Ao longo de 2020, muitas histórias dos Beatles serão lembradas. O ponto de partida, 1970, foi ano em que os Beatles, efetivamente, chegaram ao fim. Mas não é o único fato que merece nota. Afinal, tanta coisa aconteceu naquele ano: saiu o álbum Let it Be (precedido pelo single de mesmo nome, lançado em 6 de março daquele ano), Paul McCartney e Ringo Starr estrearam suas discografias solo, George Harrison deu ao mundo a obra-prima All Things Must Pass e John Lennon, após três discos experimentais, entregava o que os fãs queriam ouvir: Plastic Ono Band, descrito por um amigo meu como o melhor “disco Beatles” feito por um ex-Beatle (mais: fãs haverão de lembrar, no próximo 9 de outubro, os 80 anos do autor de ‘Imagine’).
Há 40 anos, Lennon disse que o sonho havia acabado. Era o ponto final de uma longa história de brigas, desgastes, batalha de egos e desacordos, afinal, o The Beatles era maior que os próprios Beatles, e boy, esse foi um fardo que eles carregaram por muito tempo (como canta Paul em ‘Carry that weight’).
O fim da mais famosa banda pop de todos os tempos não é algo simples de ser contato em poucas linhas. Envolve muita coisa. Segundo os livros, o fim da banda começou ali pela ressaca da beatleamania. O quarteto chegou a conclusão que não dava mais para fazer shows - afinal, naquela loucura toda, o que menos importava para os fãs - as fãs, sobretudo - era a música. A gritaria gerada em estádios impedia que a música fosse ouvida, restando assim um burburinho que não interessava aos Beatles.
Para Lennon, a banda meio que perdeu o sentido ali. Mas eles continuaram, agora numa versão mais caseira, trabalhando em estúdio. Foi a fase que se iniciou com a gravação de Sgt. Pepper's Lonely Hearts Club Band, repleta de experimentalismo e trucagens. O próprio Lennon parece não ter gostado do resultado, reclamando que a vontade de Paul havia sido preponderante. Para o primeiro, os discos tinham que ter um punch, uma sonoridade mais agressiva, mais rock ‘n’ roll; o segundo era da praia das ‘Silly love songs’ (canções de amor bobinhas, em tradução livre)
Esses gostos antagônicos, traduzidos em sonoridades distintas - como o Lennon de ‘Come together’, versus o Paul de ‘Let it be’ - iria permear toda essa fase e agravar o abismo que havia entre o grupo, incluindo aí os outros dois, George e Ringo, que procuravam abrir espaço na parceria Lennon-McCartney para ascender da condição de coadjuvantes - por essa época, George chegou a reclamar que Yoko tinha mais moral que ele nas decisões das banda.
No imaginário popular, Yoko Ono ficou como a pivô do fim dos Beatles. Depois de mergulhar nas muitas biografias que saíram sobre o quarteto - incluindo as biografias “solo” de seus integrantes - eu cheguei a conclusão que Yoko pouco teve a ver com o fim do quarteto.

* [INSTRUÇÕES]
[a] Transcreva do texto sobre o fim dos Beatles o trecho que começa nas palavras "Para Lennon, a" e termina depois de "em tradução livre)", sem mudar nada.
[b] Diga se cada afirmação concorda com o texto sobre o fim dos Beatles, respondendo sim ou não e citando literalmente as palavras do texto que decidem: (i) Paul McCartney e Ringo Starr estrearam suas discografias solo em 1970; (ii) Lennon achava que os discos deviam ter uma sonoridade mais suave; (iii) o texto conclui que Yoko Ono foi a principal responsável pelo fim da banda.

* [LINHAS DE DADOS]
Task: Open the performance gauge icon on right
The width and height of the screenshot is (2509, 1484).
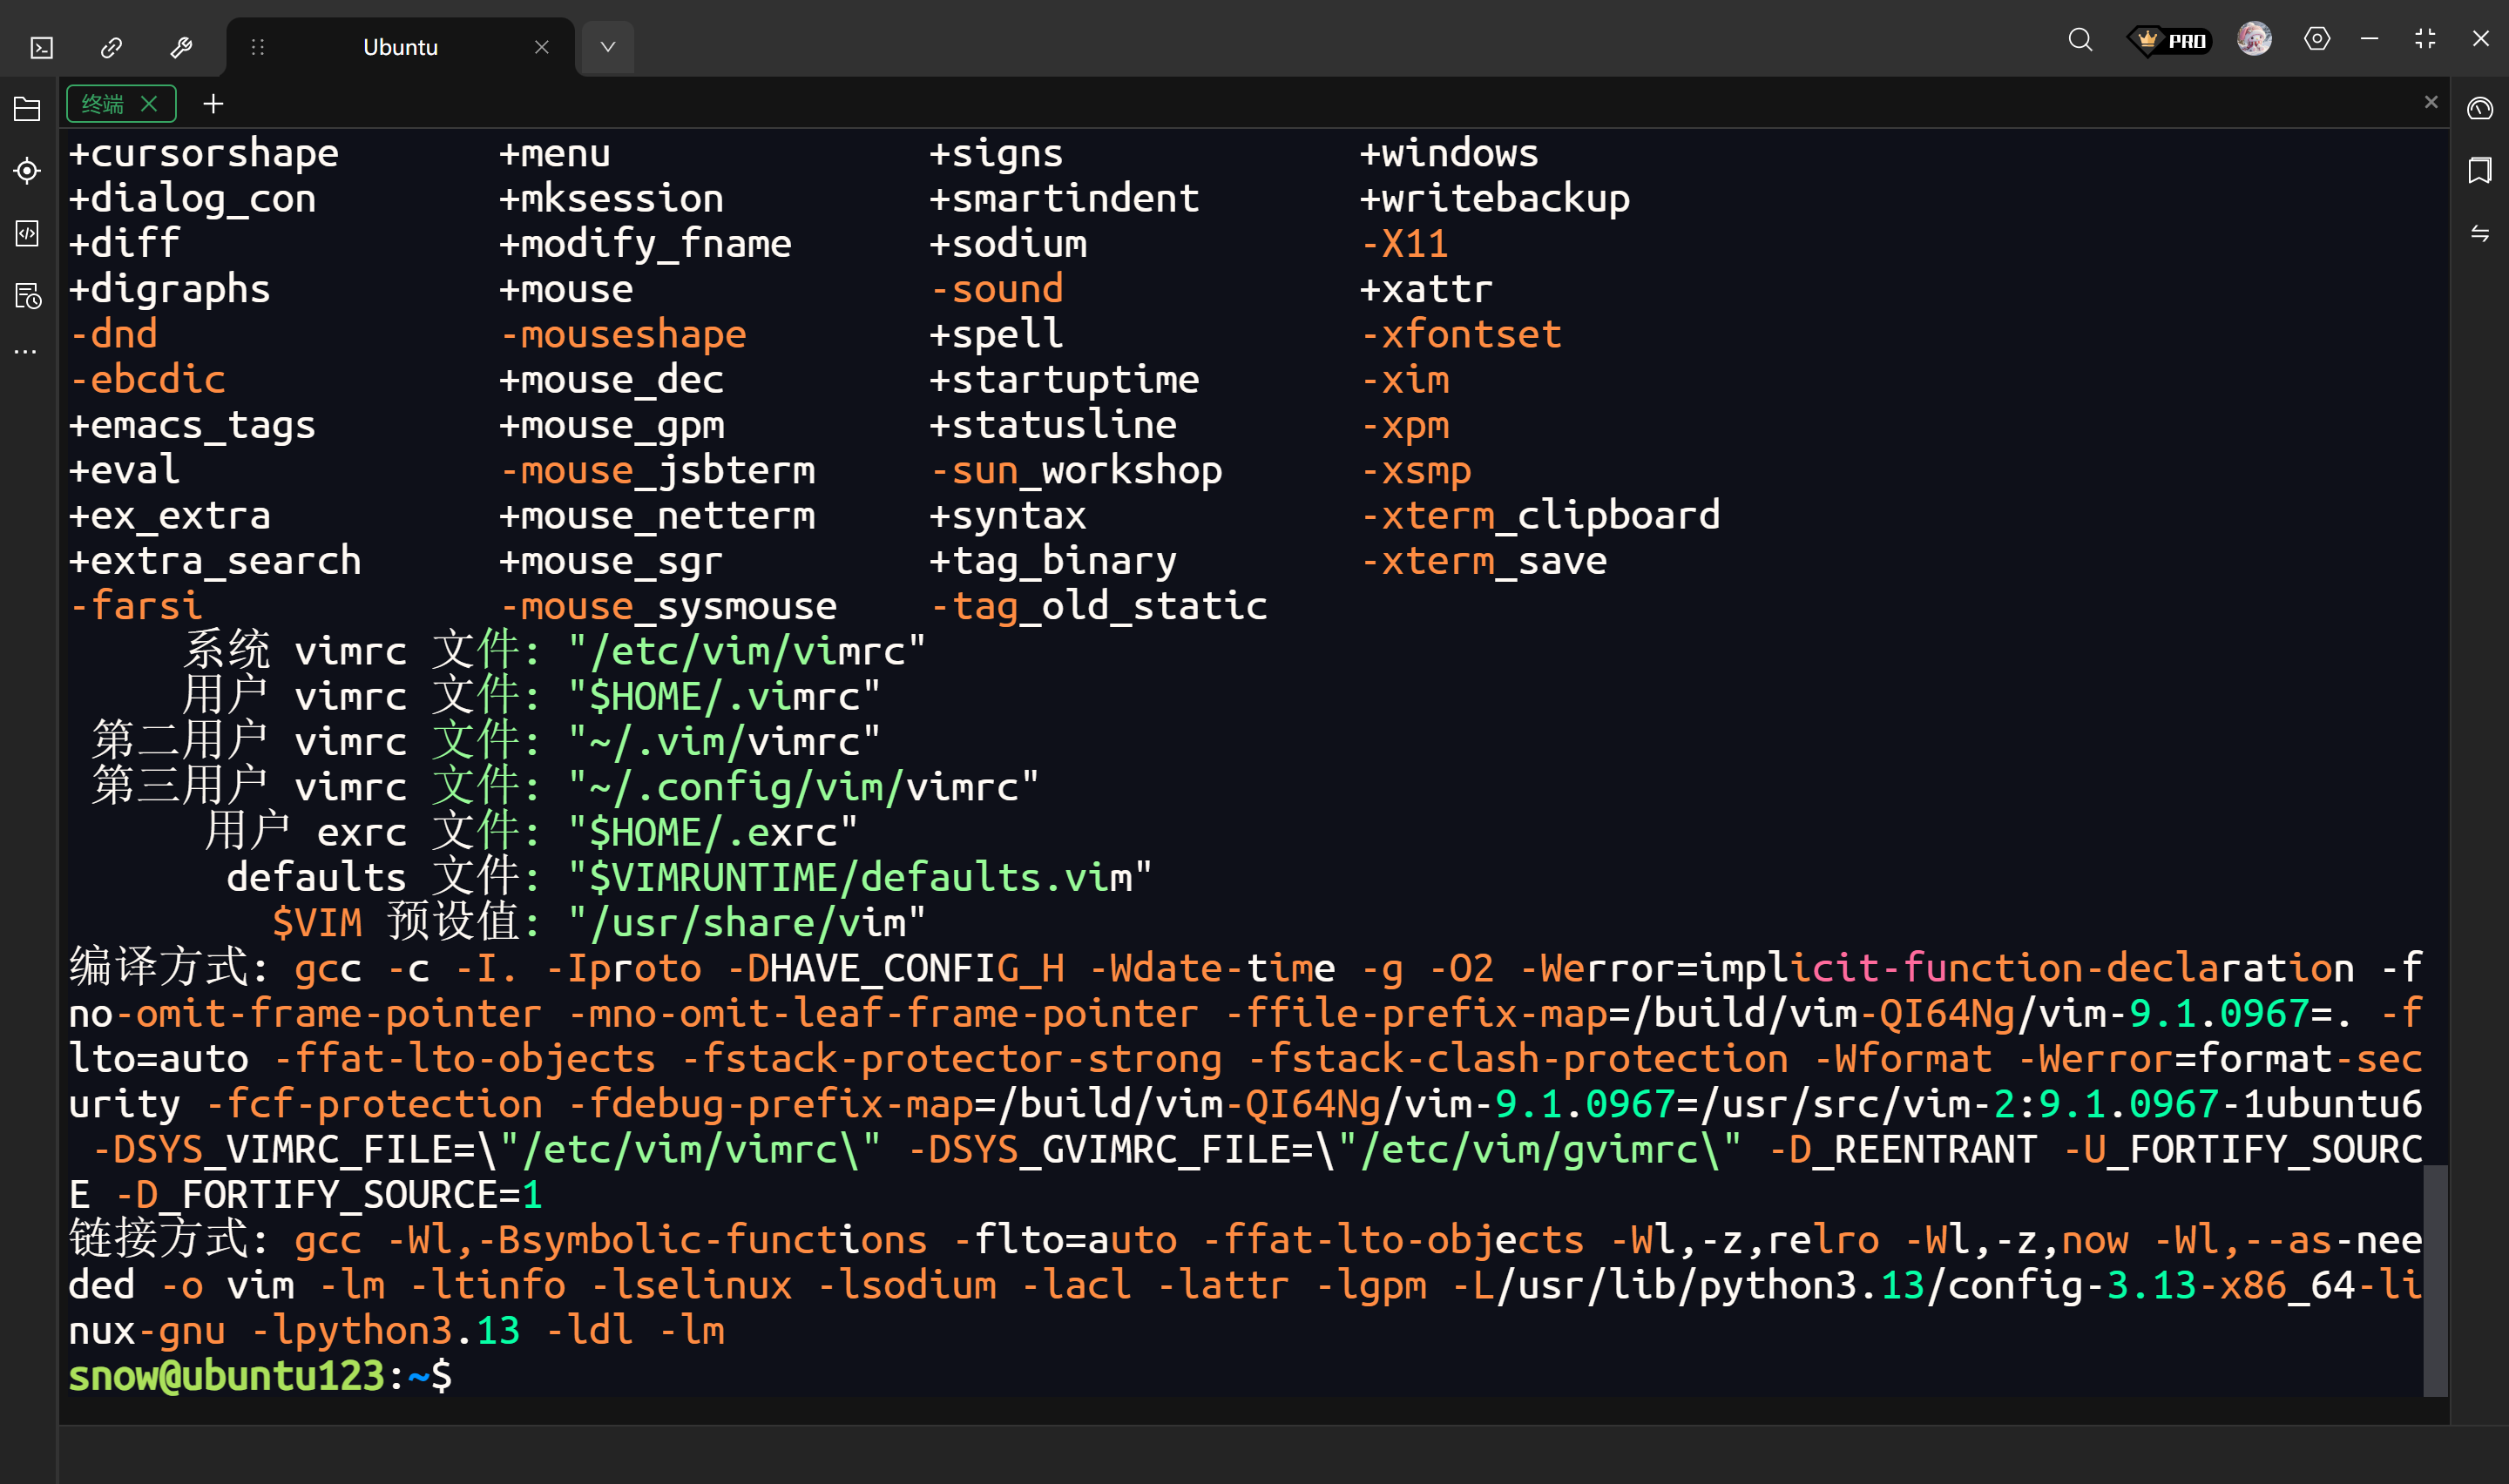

* [RESPOSTAS POR TAREFA]
[a]
Para Lennon, a banda meio que perdeu o sentido ali. Mas eles continuaram, agora numa versão mais caseira, trabalhando em estúdio. Foi a fase que se iniciou com a gravação de Sgt. Pepper's Lonely Hearts Club Band, repleta de experimentalismo e trucagens. O próprio Lennon parece não ter gostado do resultado, reclamando que a vontade de Paul havia sido preponderante. Para o primeiro, os discos tinham que ter um punch, uma sonoridade mais agressiva, mais rock ‘n’ roll; o segundo era da praia das ‘Silly love songs’ (canções de amor bobinhas, em tradução livre)

[b]
(i) Sim: "Paul McCartney e Ringo Starr estrearam suas discografias solo".
(ii) Não: "Para o primeiro, os discos tinham que ter um punch, uma sonoridade mais agressiva, mais rock ‘n’ roll".
(iii) Não: "eu cheguei a conclusão que Yoko pouco teve a ver com o fim do quarteto".